Requisitos do exercício:
A – No trecho sobre o financiamento das universidades, quantos veteranos da Segunda Guerra receberam bolsas do GI Bill?
B – No trecho sobre o financiamento das universidades, transcreva tudo o que vai de "Depois veio o" até "completamente o sistema.".
---------- Trecho do texto ----------
Pois bem, como se sustenta isso tudo? Como se construíram seus patrimônios e estruturas, ao longo do tempo? Desde logo, um componente decisivo foi a injeção de recursos públicos. Isso vem desde a colônia, com a doação de terras e a isenção de taxas. Mas aquelas eram escolas pequenas, muito pequenas, inclusive as famosas Harvard, Yale, Princeton.  Depois da Guerra Civil veio algo de porte – a doação de terras do governo federal. Enormes quantidades de terras foram doadas a instituições (públicas e privadas) para a constituição de um patrimônio a ser explorado ao longo do tempo. Surgiram assim as land grant universities, até hoje conhecidas pela sigla “A&M” (agricultura e mecânica). A doação de terras foi decisiva para as universidades e para as ferrovias. Esses dois empreendimentos ocuparam o oeste e o sul, de certo modo “reinventando” o país.

Depois veio o GI Bill, o “Plano Marshall” dos veteranos, um mar de bolsas para 8 milhões de veteranos da Segunda Guerra. O sistema acadêmico dobrou de tamanho, com dinheiro federal. Reedições desse plano ocorreram com os confrontos na Coréia, no Vietnã, no Golfo. Essa montanha de dinheiro federal redefiniu completamente o sistema.
---------- Dados fornecidos ----------
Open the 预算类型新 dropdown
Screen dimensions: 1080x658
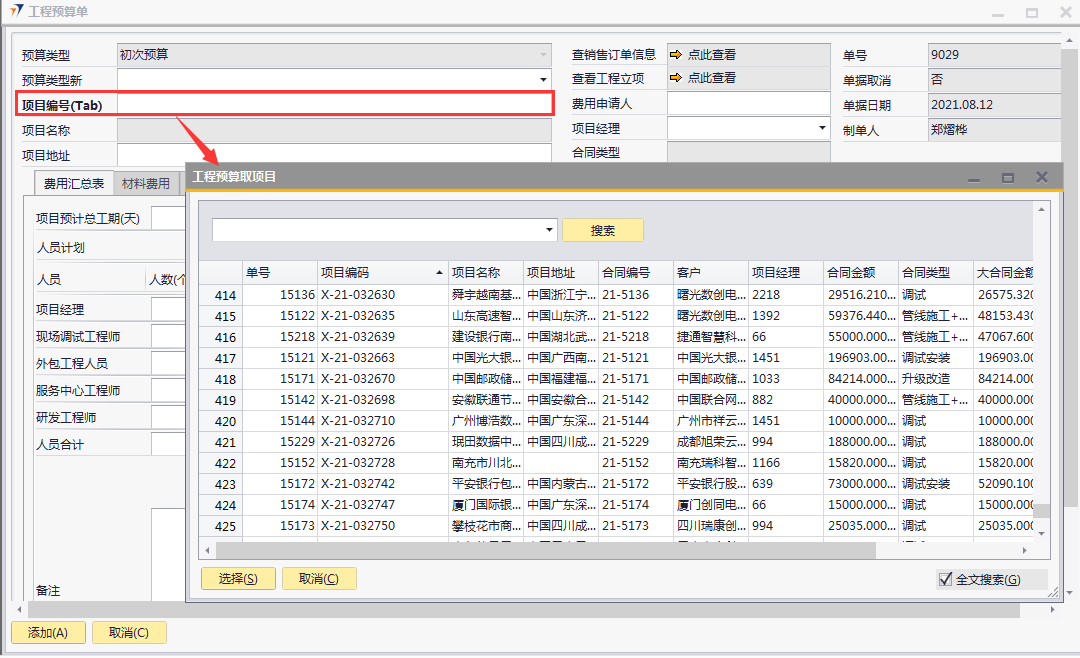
----------
Resultados do exercício:
A – 8 milhões de veteranos.

B –
Depois veio o GI Bill, o “Plano Marshall” dos veteranos, um mar de bolsas para 8 milhões de veteranos da Segunda Guerra. O sistema acadêmico dobrou de tamanho, com dinheiro federal. Reedições desse plano ocorreram com os confrontos na Coréia, no Vietnã, no Golfo. Essa montanha de dinheiro federal redefiniu completamente o sistema.